Set down, please, exactly the lines below that run from the line with "Course Sites (96, 112)" to the line with "terms and conditions (43, 1285)", both lines included.

╭─ RECORDS FOR PROCESSING

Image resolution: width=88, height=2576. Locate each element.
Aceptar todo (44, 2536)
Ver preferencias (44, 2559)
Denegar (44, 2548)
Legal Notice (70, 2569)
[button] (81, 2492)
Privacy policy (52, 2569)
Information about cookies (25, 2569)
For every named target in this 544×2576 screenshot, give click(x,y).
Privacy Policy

╰─
╭─ RECORDS FOR PROCESSING

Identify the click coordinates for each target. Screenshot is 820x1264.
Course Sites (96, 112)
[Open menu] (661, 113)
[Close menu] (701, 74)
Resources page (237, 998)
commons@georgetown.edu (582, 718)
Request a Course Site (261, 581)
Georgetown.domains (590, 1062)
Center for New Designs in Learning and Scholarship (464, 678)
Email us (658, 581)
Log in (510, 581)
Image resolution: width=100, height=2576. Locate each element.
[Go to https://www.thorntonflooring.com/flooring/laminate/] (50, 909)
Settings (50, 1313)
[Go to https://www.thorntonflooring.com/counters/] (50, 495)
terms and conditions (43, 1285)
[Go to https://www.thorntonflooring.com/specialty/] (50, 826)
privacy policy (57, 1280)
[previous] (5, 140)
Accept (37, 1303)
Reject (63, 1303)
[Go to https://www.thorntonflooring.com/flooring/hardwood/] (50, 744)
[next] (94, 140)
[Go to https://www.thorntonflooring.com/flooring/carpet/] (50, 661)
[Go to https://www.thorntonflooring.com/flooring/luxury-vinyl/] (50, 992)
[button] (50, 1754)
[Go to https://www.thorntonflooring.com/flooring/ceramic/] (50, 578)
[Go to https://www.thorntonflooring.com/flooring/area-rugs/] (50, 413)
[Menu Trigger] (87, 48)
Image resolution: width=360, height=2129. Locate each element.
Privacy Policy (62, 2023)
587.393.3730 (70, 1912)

╰─

• ANSWER:
Course Sites (96, 112)
[Open menu] (661, 113)
[Close menu] (701, 74)
Resources page (237, 998)
commons@georgetown.edu (582, 718)
Request a Course Site (261, 581)
Georgetown.domains (590, 1062)
Center for New Designs in Learning and Scholarship (464, 678)
Email us (658, 581)
Log in (510, 581)
Image resolution: width=100, height=2576. Locate each element.
[Go to https://www.thorntonflooring.com/flooring/laminate/] (50, 909)
Settings (50, 1313)
[Go to https://www.thorntonflooring.com/counters/] (50, 495)
terms and conditions (43, 1285)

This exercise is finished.